Begin

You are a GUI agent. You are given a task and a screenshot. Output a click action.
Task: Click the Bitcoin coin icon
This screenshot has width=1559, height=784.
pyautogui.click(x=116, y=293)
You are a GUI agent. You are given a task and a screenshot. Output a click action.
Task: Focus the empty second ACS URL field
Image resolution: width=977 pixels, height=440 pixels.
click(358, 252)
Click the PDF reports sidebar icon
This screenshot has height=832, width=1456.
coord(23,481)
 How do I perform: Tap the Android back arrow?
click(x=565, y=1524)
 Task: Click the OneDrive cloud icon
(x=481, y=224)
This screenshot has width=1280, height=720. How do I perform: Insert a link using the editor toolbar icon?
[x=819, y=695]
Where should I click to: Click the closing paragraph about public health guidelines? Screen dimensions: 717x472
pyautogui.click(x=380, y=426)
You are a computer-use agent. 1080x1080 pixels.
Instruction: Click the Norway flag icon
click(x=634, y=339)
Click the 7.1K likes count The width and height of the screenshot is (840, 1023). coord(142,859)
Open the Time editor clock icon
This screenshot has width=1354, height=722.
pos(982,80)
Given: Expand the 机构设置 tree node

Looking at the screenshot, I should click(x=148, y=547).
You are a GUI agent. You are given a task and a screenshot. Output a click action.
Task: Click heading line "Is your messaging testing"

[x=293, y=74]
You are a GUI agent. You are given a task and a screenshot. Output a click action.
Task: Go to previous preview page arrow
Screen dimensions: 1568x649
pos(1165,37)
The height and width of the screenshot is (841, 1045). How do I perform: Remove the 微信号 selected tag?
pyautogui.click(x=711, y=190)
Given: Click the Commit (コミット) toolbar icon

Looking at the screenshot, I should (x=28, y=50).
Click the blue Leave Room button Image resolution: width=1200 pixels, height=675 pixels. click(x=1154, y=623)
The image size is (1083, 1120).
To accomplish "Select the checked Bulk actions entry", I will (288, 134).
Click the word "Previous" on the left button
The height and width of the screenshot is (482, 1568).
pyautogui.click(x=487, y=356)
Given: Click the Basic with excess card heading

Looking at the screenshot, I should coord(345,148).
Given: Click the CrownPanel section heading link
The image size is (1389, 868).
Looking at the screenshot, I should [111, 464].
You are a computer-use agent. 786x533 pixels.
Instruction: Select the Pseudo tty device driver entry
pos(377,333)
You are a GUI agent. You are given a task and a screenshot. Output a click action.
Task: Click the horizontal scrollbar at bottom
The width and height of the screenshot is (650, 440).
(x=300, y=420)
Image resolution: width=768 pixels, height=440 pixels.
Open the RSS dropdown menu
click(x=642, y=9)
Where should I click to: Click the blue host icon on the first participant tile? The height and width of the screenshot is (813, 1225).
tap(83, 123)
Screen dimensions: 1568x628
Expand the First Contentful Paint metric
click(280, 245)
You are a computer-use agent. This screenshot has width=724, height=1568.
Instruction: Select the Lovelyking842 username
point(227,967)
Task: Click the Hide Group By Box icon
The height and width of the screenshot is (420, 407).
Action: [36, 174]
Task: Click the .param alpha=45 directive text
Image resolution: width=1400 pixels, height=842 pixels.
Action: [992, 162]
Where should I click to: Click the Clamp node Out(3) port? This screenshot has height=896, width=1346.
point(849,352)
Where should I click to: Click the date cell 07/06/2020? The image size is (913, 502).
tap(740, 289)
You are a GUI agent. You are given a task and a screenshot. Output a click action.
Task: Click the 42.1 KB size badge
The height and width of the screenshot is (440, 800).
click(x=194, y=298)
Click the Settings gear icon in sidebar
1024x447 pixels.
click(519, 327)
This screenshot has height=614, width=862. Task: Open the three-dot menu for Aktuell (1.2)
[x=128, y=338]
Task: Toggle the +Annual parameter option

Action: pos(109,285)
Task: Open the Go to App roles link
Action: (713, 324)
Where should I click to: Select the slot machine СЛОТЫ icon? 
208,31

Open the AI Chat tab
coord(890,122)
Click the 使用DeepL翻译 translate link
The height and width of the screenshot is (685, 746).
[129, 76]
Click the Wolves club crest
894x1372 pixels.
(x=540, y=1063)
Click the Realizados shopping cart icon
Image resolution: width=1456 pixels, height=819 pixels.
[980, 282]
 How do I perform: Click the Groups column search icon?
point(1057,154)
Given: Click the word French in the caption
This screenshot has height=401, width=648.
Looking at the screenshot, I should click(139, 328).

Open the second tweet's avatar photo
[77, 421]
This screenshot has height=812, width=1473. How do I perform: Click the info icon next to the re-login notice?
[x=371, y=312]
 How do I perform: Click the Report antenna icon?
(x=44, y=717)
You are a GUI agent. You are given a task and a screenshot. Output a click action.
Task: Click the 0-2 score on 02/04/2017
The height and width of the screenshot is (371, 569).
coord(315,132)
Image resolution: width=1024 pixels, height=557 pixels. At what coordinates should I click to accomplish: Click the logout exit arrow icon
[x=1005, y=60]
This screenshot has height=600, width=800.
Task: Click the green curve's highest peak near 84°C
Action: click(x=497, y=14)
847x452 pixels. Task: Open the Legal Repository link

End

DIRECTIONS FOR THIS TASK –
Go through all the material above and swap every "GUI agent" for "screen assistant". Write it out again with nothing else changed.

THE COMPLETED TASK –
You are a screen assistant. You are given a task and a screenshot. Output a click action.
Task: Click the Bitcoin coin icon
This screenshot has width=1559, height=784.
pyautogui.click(x=116, y=293)
You are a screen assistant. You are given a task and a screenshot. Output a click action.
Task: Focus the empty second ACS URL field
Image resolution: width=977 pixels, height=440 pixels.
click(358, 252)
Click the PDF reports sidebar icon
This screenshot has height=832, width=1456.
coord(23,481)
 How do I perform: Tap the Android back arrow?
click(x=565, y=1524)
 Task: Click the OneDrive cloud icon
(x=481, y=224)
This screenshot has width=1280, height=720. How do I perform: Insert a link using the editor toolbar icon?
[x=819, y=695]
Where should I click to: Click the closing paragraph about public health guidelines? Screen dimensions: 717x472
pyautogui.click(x=380, y=426)
You are a computer-use agent. 1080x1080 pixels.
Instruction: Click the Norway flag icon
click(x=634, y=339)
Click the 7.1K likes count The width and height of the screenshot is (840, 1023). coord(142,859)
Open the Time editor clock icon
This screenshot has width=1354, height=722.
pos(982,80)
Given: Expand the 机构设置 tree node

Looking at the screenshot, I should click(x=148, y=547).
You are a screen assistant. You are given a task and a screenshot. Output a click action.
Task: Click heading line "Is your messaging testing"

[x=293, y=74]
You are a screen assistant. You are given a task and a screenshot. Output a click action.
Task: Go to previous preview page arrow
Screen dimensions: 1568x649
pos(1165,37)
The height and width of the screenshot is (841, 1045). How do I perform: Remove the 微信号 selected tag?
pyautogui.click(x=711, y=190)
Given: Click the Commit (コミット) toolbar icon

Looking at the screenshot, I should (x=28, y=50).
Click the blue Leave Room button Image resolution: width=1200 pixels, height=675 pixels. click(x=1154, y=623)
The image size is (1083, 1120).
To accomplish "Select the checked Bulk actions entry", I will (288, 134).
Click the word "Previous" on the left button
The height and width of the screenshot is (482, 1568).
pyautogui.click(x=487, y=356)
Given: Click the Basic with excess card heading

Looking at the screenshot, I should coord(345,148).
Given: Click the CrownPanel section heading link
The image size is (1389, 868).
Looking at the screenshot, I should [111, 464].
You are a computer-use agent. 786x533 pixels.
Instruction: Select the Pseudo tty device driver entry
pos(377,333)
You are a screen assistant. You are given a task and a screenshot. Output a click action.
Task: Click the horizontal scrollbar at bottom
The width and height of the screenshot is (650, 440).
(x=300, y=420)
Image resolution: width=768 pixels, height=440 pixels.
Open the RSS dropdown menu
click(x=642, y=9)
Where should I click to: Click the blue host icon on the first participant tile? The height and width of the screenshot is (813, 1225).
tap(83, 123)
Screen dimensions: 1568x628
Expand the First Contentful Paint metric
click(280, 245)
You are a computer-use agent. This screenshot has width=724, height=1568.
Instruction: Select the Lovelyking842 username
point(227,967)
Task: Click the Hide Group By Box icon
The height and width of the screenshot is (420, 407).
Action: [36, 174]
Task: Click the .param alpha=45 directive text
Image resolution: width=1400 pixels, height=842 pixels.
Action: [992, 162]
Where should I click to: Click the Clamp node Out(3) port? This screenshot has height=896, width=1346.
point(849,352)
Where should I click to: Click the date cell 07/06/2020? The image size is (913, 502).
tap(740, 289)
You are a screen assistant. You are given a task and a screenshot. Output a click action.
Task: Click the 42.1 KB size badge
The height and width of the screenshot is (440, 800).
click(x=194, y=298)
Click the Settings gear icon in sidebar
1024x447 pixels.
click(519, 327)
This screenshot has height=614, width=862. Task: Open the three-dot menu for Aktuell (1.2)
[x=128, y=338]
Task: Toggle the +Annual parameter option

Action: pos(109,285)
Task: Open the Go to App roles link
Action: (713, 324)
Where should I click to: Select the slot machine СЛОТЫ icon? 
208,31

Open the AI Chat tab
coord(890,122)
Click the 使用DeepL翻译 translate link
The height and width of the screenshot is (685, 746).
[129, 76]
Click the Wolves club crest
894x1372 pixels.
(x=540, y=1063)
Click the Realizados shopping cart icon
Image resolution: width=1456 pixels, height=819 pixels.
[980, 282]
 How do I perform: Click the Groups column search icon?
point(1057,154)
Given: Click the word French in the caption
This screenshot has height=401, width=648.
Looking at the screenshot, I should click(139, 328).

Open the second tweet's avatar photo
[77, 421]
This screenshot has height=812, width=1473. How do I perform: Click the info icon next to the re-login notice?
[x=371, y=312]
 How do I perform: Click the Report antenna icon?
(x=44, y=717)
You are a screen assistant. You are given a task and a screenshot. Output a click action.
Task: Click the 0-2 score on 02/04/2017
The height and width of the screenshot is (371, 569).
coord(315,132)
Image resolution: width=1024 pixels, height=557 pixels. At what coordinates should I click to accomplish: Click the logout exit arrow icon
[x=1005, y=60]
This screenshot has height=600, width=800.
Task: Click the green curve's highest peak near 84°C
Action: click(x=497, y=14)
847x452 pixels. Task: Open the Legal Repository link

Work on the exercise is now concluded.